During the start of the Antique Heritage and Media Familiarization Tour, we passed by San Joaquin town on our way to Antique, making a short stopover at the town;s Spanish-era cemetery (Campo Santo) and its iconic mortuary chapel (capilla).
Too bad we didn’t make a stopover at its equally iconic, Spanish-era church, a listed National Cultural Treasure. On our way back to Iloilo International Airport, I specifically requested our driver to make a slight detour to make a stopover there.
This church, the country’s most militaristic, was started in 1859 and completed in 1869 by Augustinian Fr. Tomas Santaren (parish priest from 1855-86) using gleaming white coral rock quarried from the shores of Punta Malagting, Brgy. Igcadlum in Igbaras town.
The church’s simple, three-level, old weathered stone facade has a central arched main entrance flanked by paired columns (which divide the rectangular sections into three segments) and the two statued niches of St. Francis of Assisi and San Pedro Regalado, the patron saint of bullfighters.
The choir loft level, decorated by two horizontally arranged niches and round central window, is set apart from the two levels by a simple architrave. Ornamentation can be found in rosettes along the cornice and around the edges of the niches and capitals.
The church’s central attraction, however, is the fascinating high bas-relief sculpture of intricately carved (even the expression of agony by soldiers are visible) stonework spread on mosaic blocks (each carved and set in place) on its triangular pediment (with the statue of Our Lady of Sorrows on its top), entitled Rendicion de Tetuan. It was added halfway through construction by Fr. Santaren with the assistance of Spanish Engr. Felipe Diez and a Filipino (some say Chinese) carver.

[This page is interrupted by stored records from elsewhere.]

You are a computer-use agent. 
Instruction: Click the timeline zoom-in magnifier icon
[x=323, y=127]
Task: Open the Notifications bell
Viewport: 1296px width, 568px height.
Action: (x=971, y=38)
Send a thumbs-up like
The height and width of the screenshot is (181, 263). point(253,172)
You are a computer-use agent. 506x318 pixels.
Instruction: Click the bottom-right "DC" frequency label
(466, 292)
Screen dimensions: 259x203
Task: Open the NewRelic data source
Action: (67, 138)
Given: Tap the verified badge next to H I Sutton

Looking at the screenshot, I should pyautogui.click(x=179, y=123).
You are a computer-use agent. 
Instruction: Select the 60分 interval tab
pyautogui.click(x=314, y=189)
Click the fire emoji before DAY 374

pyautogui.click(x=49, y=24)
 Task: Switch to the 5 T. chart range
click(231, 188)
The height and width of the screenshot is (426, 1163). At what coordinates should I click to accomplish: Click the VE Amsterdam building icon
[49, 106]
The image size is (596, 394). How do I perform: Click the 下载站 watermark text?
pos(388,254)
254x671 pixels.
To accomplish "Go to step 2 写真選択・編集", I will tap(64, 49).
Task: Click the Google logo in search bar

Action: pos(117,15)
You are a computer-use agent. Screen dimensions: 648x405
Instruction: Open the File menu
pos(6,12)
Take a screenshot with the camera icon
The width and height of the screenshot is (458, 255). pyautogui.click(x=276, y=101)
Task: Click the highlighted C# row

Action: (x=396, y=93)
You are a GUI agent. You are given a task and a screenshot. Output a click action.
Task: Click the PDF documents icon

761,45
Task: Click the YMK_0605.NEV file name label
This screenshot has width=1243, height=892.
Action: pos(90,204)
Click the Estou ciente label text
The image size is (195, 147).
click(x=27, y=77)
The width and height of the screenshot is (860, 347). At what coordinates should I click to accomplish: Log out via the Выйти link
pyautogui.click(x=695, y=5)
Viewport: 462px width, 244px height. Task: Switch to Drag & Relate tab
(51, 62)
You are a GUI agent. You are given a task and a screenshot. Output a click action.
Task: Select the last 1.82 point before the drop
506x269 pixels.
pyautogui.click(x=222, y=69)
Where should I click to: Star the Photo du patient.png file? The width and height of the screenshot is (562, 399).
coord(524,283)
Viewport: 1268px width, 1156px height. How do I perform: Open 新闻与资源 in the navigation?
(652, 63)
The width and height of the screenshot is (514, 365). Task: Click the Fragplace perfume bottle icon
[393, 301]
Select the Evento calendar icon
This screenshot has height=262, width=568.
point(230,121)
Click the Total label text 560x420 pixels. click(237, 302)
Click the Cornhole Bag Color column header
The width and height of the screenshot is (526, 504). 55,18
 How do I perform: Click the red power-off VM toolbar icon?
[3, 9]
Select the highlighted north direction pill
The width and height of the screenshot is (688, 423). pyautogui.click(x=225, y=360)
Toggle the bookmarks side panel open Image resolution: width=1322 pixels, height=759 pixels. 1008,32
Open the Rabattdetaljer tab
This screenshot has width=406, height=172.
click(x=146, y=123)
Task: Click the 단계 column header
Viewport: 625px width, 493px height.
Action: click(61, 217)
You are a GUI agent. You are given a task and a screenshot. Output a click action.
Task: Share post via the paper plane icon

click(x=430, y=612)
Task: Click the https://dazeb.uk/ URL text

Originally pigmented red, blue and yellow, it depicted the Battle of Tetuan (Morocco, 1859), part of the Spanish-Moroccan War of 1859-1860, in which Spanish troops under Prime Minister Leopoldo O’Donnell, 1st Duke of Tetuan, defeated the Moorish troops of Moroccan Crown Prince Muley Abbas and recaptured the Spanish city of Tetuan on February 6, 1860.
Black soot covers many areas of the facade, a result of the January 29, 1943 fire ordered by Col. Macario Peralta to prevent the church from being used by the Japanese. The church was also heavily damaged during the January 25, 1948 Lady Caycay earthquake.
Spanish infantry and cavalry are shown breaking the Moorish defense against a backdrop of minarets and date palms. It is a larger than life depiction of the struggle between Christians and the Moros of Mindanao and Sulu. Inside are three carved limestone retablos. The sprawling ruins of the convent have an oval well and a kiln for baking bread.
How To Get There: San Joaquin is located 53.5 kms. from Iloilo City and 12.2 kms. from Miag-ao.